Intuitively this seems true and would be a useful lemma in proving the fundamental theorem of calculus without assuming continuity of the derivative, i.e. that if $f$ is differentiable on $[a, b$ and the derivative is Riemann integrable then $\int_a^b f' = f(b) – f(a)$. But is it true and if so is there any standard terminology for such a cover ? My attempt at a proof follows.
Let $I = [a, b]$ be a closed bounded interval in $\mathbb R$. Then (Hiene-Borel theorem) every open cover of open intervals has a finite sub-cover. We can assume that the open intervals have distinct R-endpoints, as for any two with the same R-endpoint one must be contained within the other and the smaller one (or either if the same L-endpoint) can be discarded without affecting the cover.
Then these open intervals $\{O_i\ = (a_i, b_i)\}_{i = 1, n}$ can be ordered by their R-endpoints $\{b_i\}_{i = 1, n}$ in a strictly ascending sequence $b_1 < b_2, …< b_n$.
Claim:
from such a set $\{O_i = (a_i, b_i)\}_{i = 1, n}$ we can select a subset which covers $[a, b]$, renumbered as $\{O'_j = (a'_i, b'_1)\}_{j = 1, m}$ in strictly ascending sequence $b'_1 < b'_2, …< b'_m$ such that for $|i – j| > 1$ then $O'_i \cap O'_j = \emptyset$ and for $|i – j| = 1$ then $O'_i \cap O'_j \not= \emptyset$.
Construction:
Choose $O'_1$ from intervals $O_i$ having $a \in O_i$ and maximizing $b_i$ among such intervals.

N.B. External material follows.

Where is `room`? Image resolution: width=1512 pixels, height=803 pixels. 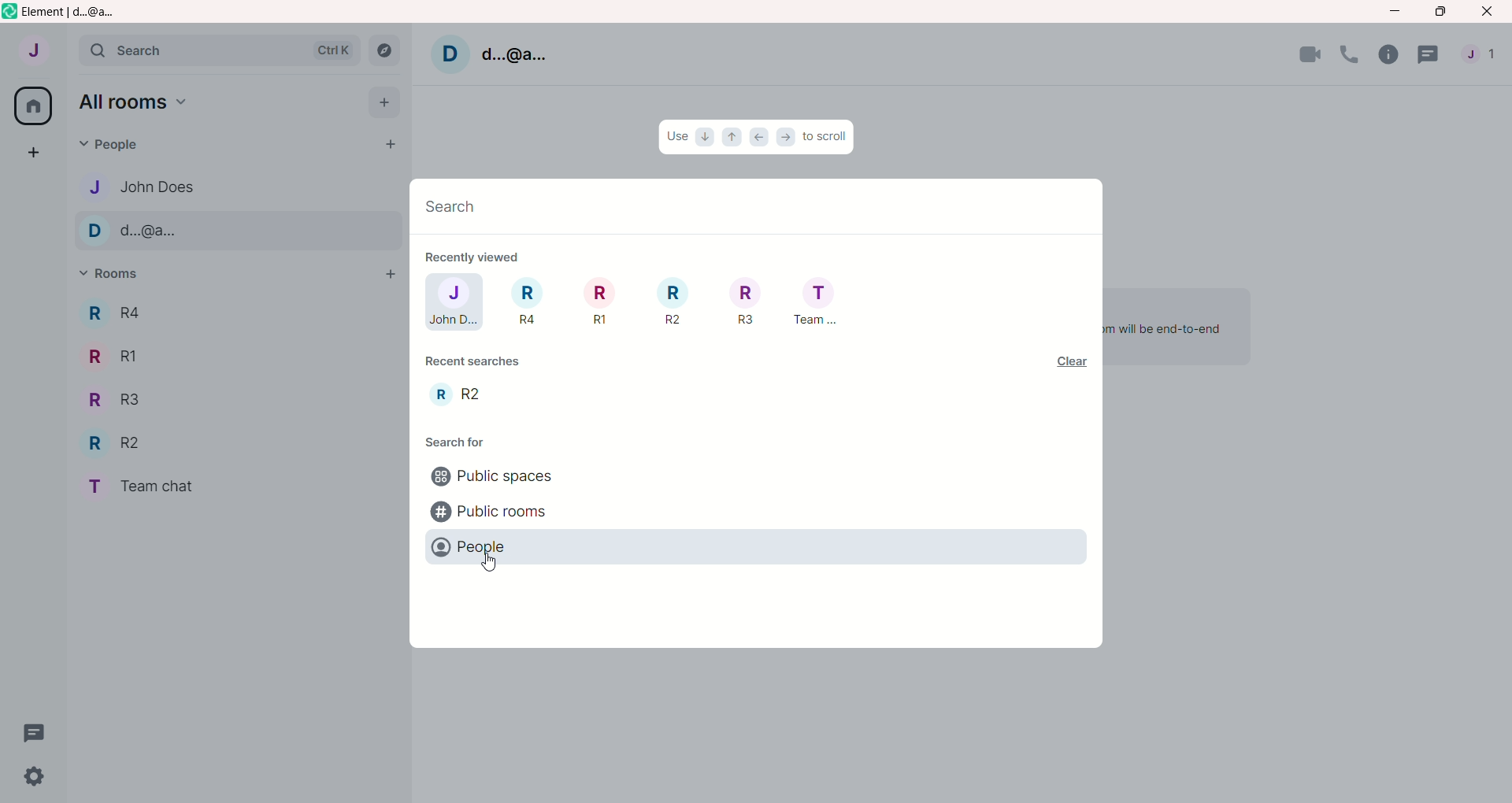
room is located at coordinates (456, 393).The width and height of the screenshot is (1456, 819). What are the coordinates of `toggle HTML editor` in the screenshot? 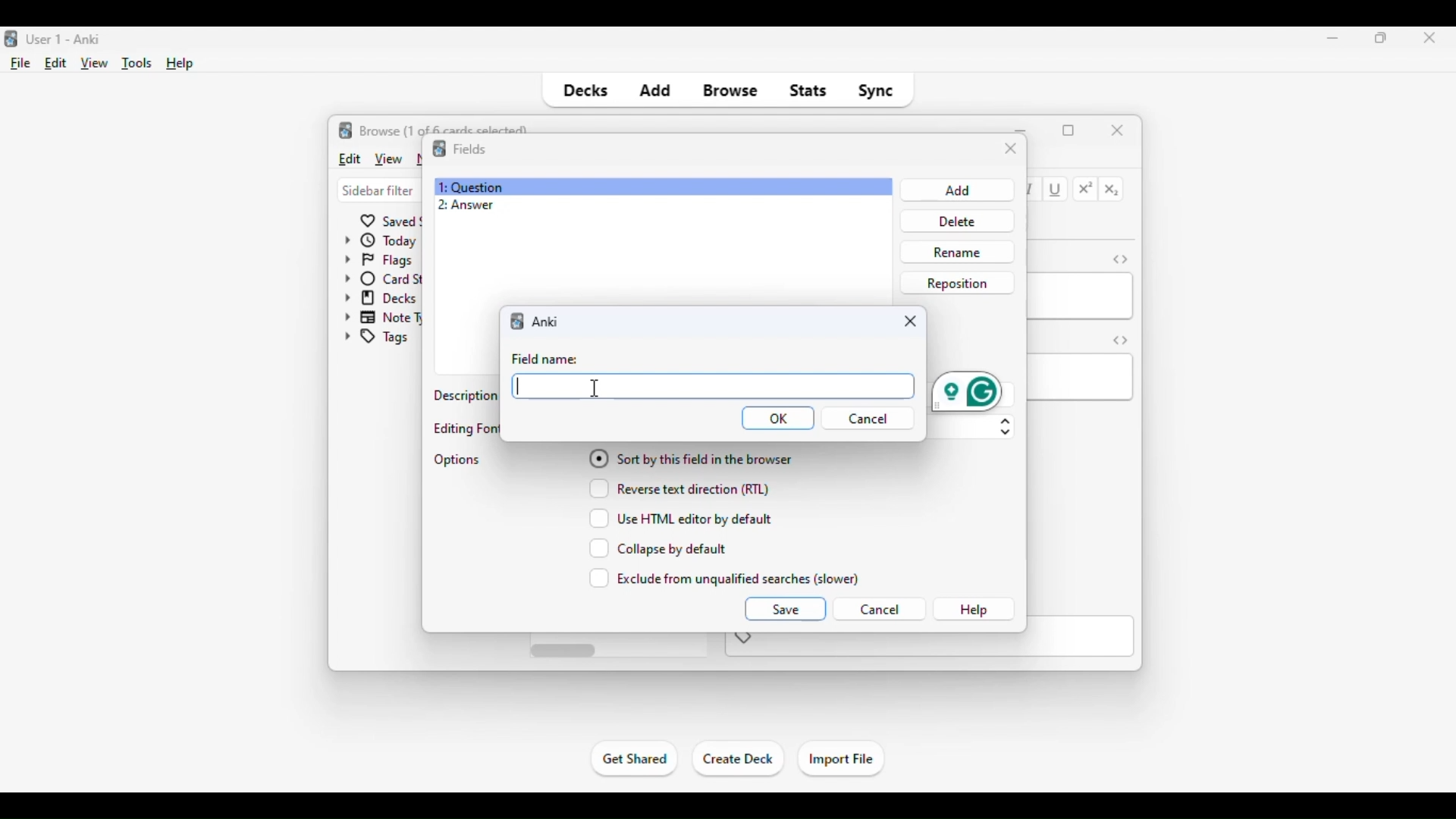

Iteratively, stop if $b$ is in the last chosen interval $O'_j$, otherwise, …
Chose $O'_{j+1}$ from intervals $O_i$ having $b'_j \in O_i$ and maximizing $b_i$ among such intervals.
Then the set $\{O'_j\} $ fulfills the requirements.
Proof:
Since the set $\{O_i\} $ covers $[a, b]$ then for $a$ in step1 and for every $b'_j$ in the iteration there is an $O_i$ which contains it and since the endpoints are unique there is exactly one which maximizes $b_j$.
Since the $O_i$ chosen as $O'_{j+1}$ contains $b'_j$ and is open then it has a non-empty intersection with $O'_j$. I.e. consecutive open intervals intersect.
The $O_i$ chosen as $O'_{j+1}$ cannot intersect any interval prior to $O'_j$ as this would require it to have been chosen previously in order to maximize $b_j$.
Best Answer
In fact, an open cover of $X$ where any point of $x$ is in at most $n$ elements of the cover is called a cover of order $n$, and such covers are used in the covering dimension in general topology: a space has $\dim(X) \le n$ iff every finite cover of $X$ has a refinement of order $\le n+1$. (see Wikipedia for more info.)
A theorem by Lebesgue shows that $\dim([0,1])=1$ and so refinements of order $2$ (which is what you want) exist. If we are in an ordered space and we take covers of open intervals we get our minimally overlapping sets as you desire.